Segundo disco independente de Xangai, gravado em Salvador entre 1989 e 1990, retomou muitos de seus parceiros do primeiro álbum e expandiu outras. O pai João Rodrgues (Jany) abre e fecha o disco com uma sanfoninha pé de bode (oito baixos) em curtos temas instrumentais. São 12 faixas e Xangai gravou o goiano Juraildes da Cruz pela primeira vez aqui.

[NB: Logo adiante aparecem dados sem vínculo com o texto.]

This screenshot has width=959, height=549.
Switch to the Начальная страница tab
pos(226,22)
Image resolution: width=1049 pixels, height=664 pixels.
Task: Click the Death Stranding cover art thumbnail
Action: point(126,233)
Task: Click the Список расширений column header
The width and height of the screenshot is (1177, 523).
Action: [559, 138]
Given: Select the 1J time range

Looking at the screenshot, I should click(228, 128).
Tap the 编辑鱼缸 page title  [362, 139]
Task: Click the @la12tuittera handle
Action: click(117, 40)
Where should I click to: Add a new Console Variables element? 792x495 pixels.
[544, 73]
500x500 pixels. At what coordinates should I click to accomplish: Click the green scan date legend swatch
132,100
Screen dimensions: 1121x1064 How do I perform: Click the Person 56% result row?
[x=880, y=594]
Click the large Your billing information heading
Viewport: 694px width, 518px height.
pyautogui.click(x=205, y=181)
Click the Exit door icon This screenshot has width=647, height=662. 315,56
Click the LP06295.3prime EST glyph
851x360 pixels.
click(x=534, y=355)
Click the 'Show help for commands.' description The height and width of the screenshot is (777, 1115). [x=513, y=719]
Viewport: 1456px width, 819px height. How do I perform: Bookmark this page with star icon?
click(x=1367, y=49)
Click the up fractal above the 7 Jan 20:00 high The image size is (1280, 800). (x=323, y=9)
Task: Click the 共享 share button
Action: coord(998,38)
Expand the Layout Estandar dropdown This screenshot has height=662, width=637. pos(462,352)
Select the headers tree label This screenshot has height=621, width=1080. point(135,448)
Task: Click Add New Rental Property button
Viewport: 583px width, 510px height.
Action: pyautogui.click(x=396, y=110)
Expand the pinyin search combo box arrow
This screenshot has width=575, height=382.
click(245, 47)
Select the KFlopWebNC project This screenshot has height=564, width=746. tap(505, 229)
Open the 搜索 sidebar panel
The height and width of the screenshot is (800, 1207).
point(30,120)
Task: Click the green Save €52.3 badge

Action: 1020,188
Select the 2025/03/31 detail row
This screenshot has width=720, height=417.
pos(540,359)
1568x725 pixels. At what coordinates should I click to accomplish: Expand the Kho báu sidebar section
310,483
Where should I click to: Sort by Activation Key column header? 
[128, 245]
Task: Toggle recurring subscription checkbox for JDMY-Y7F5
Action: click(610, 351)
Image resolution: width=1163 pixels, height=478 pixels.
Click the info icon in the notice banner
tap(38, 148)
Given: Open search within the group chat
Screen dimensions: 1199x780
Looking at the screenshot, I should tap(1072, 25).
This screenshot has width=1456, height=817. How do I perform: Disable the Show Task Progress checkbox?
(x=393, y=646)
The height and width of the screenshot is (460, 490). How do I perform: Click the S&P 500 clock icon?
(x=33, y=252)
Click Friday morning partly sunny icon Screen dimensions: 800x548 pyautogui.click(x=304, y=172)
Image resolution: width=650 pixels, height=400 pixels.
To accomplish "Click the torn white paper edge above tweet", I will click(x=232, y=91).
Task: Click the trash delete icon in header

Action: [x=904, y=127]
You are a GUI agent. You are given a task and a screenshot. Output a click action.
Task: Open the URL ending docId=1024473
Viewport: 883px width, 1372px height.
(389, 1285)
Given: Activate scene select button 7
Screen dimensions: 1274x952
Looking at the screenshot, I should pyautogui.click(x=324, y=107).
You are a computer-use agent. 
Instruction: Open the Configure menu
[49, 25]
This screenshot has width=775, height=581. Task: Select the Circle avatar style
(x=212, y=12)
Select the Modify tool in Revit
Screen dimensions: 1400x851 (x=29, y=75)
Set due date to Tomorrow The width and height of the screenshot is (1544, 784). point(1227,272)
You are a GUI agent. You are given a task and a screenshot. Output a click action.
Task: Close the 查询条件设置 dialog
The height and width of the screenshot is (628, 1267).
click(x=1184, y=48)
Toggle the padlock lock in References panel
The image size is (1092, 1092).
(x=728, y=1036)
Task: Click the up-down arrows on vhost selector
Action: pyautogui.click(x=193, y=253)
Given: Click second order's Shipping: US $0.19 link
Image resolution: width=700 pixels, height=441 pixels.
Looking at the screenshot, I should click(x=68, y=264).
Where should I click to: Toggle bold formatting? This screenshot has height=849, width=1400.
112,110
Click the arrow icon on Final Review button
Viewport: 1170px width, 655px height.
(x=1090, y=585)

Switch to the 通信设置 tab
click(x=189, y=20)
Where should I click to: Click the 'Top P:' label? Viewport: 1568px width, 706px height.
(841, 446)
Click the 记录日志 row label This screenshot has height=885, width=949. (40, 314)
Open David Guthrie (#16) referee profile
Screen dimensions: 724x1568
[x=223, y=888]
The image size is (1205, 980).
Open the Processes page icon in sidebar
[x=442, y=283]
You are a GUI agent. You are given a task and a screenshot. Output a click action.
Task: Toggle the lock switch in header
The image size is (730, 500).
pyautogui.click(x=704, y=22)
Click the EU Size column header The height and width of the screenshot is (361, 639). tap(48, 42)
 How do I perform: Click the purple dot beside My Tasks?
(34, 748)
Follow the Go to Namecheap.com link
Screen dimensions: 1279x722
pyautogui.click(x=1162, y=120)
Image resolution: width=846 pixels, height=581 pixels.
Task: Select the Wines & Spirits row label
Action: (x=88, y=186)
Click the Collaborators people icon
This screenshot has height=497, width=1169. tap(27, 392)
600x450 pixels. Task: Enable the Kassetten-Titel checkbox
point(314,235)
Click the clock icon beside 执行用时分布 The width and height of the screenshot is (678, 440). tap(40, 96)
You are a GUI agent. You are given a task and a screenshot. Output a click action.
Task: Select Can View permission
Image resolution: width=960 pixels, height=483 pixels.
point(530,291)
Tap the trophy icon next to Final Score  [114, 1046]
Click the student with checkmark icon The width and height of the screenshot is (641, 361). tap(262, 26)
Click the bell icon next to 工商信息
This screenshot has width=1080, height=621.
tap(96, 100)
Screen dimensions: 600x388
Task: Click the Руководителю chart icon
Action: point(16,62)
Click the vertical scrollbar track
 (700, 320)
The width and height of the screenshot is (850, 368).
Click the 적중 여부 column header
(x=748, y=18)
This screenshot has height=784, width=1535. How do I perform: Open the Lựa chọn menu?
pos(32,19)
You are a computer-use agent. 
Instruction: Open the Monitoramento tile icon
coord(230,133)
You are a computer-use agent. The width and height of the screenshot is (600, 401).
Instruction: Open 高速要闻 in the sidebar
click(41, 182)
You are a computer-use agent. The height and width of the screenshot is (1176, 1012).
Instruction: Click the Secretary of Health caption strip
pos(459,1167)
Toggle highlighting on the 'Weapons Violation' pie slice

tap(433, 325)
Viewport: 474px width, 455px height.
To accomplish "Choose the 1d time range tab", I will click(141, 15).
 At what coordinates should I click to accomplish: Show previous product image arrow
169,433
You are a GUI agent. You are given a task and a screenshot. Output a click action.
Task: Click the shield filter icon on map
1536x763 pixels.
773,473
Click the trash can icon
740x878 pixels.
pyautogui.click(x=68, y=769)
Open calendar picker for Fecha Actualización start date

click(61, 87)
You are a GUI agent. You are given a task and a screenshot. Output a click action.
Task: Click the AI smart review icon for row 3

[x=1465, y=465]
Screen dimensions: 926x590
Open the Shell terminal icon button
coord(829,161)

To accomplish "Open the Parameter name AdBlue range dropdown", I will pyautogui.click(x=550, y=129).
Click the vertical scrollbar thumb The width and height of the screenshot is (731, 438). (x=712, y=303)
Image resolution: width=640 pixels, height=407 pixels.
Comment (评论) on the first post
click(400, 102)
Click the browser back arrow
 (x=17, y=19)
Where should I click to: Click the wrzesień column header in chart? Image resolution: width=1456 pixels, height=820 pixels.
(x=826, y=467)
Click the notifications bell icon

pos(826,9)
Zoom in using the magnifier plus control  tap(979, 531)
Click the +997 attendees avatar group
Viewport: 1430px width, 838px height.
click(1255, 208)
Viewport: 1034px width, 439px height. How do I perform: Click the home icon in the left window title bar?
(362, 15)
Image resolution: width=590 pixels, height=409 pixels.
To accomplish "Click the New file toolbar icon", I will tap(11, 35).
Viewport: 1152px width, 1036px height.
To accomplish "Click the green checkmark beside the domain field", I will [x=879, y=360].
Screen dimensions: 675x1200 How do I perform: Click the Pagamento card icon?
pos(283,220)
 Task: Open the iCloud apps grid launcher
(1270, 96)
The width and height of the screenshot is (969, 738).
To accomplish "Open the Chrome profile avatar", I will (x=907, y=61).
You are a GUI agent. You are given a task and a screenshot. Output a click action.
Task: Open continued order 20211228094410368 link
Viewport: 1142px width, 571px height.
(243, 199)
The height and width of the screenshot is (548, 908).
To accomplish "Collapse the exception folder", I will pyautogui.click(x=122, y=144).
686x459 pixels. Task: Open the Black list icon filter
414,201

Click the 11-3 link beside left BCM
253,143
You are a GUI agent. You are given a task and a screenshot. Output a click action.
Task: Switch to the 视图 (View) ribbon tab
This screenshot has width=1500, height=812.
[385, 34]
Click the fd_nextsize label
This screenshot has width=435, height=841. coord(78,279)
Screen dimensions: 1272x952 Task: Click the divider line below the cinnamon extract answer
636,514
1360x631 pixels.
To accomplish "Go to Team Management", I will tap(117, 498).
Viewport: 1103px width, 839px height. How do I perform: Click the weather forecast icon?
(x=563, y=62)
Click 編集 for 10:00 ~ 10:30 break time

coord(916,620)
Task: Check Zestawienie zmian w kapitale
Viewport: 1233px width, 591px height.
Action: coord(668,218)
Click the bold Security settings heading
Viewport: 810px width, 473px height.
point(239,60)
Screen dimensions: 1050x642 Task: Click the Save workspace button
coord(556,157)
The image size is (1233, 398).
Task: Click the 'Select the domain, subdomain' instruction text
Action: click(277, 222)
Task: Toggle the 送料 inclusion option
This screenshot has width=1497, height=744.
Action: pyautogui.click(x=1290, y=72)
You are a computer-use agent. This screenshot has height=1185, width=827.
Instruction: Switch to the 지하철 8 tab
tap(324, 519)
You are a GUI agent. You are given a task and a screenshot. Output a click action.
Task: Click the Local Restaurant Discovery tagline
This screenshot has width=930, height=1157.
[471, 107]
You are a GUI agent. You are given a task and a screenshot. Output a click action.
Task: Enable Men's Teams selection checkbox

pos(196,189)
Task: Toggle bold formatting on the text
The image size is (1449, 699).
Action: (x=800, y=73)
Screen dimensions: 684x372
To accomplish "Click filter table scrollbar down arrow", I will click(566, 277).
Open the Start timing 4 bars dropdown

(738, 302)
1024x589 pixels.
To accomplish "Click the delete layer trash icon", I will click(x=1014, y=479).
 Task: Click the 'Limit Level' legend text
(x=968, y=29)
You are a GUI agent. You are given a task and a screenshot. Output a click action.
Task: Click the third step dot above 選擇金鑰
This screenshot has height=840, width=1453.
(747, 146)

Em companhia do próprio “Jura” no forrõ “Fuzuê na Taboca”. Com novos parceiros, Xangai fez música com Kátia de França e Ismael Clemente (“Djaniras”), Antonio Carlos Marques (“Fé na Santa Sagrada Escritura”) e Salgado Maranhão (“Mistura” e “Punhos da Serpente”). É neste disco que Xangai gravou também uma raridade na carreira de Elomar, “O Samba do Jurema”, um partido alto no capricho. Dentre os músicos convidados, de novo feras como Jacques Morelenbaum, Paulo Moura, Armandinho e Oswaldinho do Acordeon.
“Dos Labutos”
Produzido um ano depois de Eugenio Avelino – Xangai, este é o terceiro disco independente de Xangai e ele volta incrementar seu som com a inclusão de naipes de sopros, inexistentes no anterior. A música expande também para o samba-tradição com “Bahia de Calça Curta” (de Hélio Contreiras), mas a temática de Xangai segue intocável nas coisas do Brasil (natureza, gente, costumes). Neste disco, Xangai volta a encontrar Juraildes da Cruz em duas músicas: uma delas feita a quatro mãos, na canção “Imbuzeiro dos Duendes “(a outra é “Pela Luz dos Dias”, só de “Jura”). De mansinho, Xangai foi se revelando também o melhor intérprete de Juraildes. A faixa-título é outra das grandes “árias” do “Auto da Catingueira” de Elomar. José Carlos Capinam assina a apresentação do CD e diz que Xangai tem “canto e voz que parecem ter estudo que não tiveram. Foi ouvindo rádio e auto-falante, aboios, riachos e acauãs que ficou com esse afino de voz”. Preço médio de cada CD: R$ 20,00.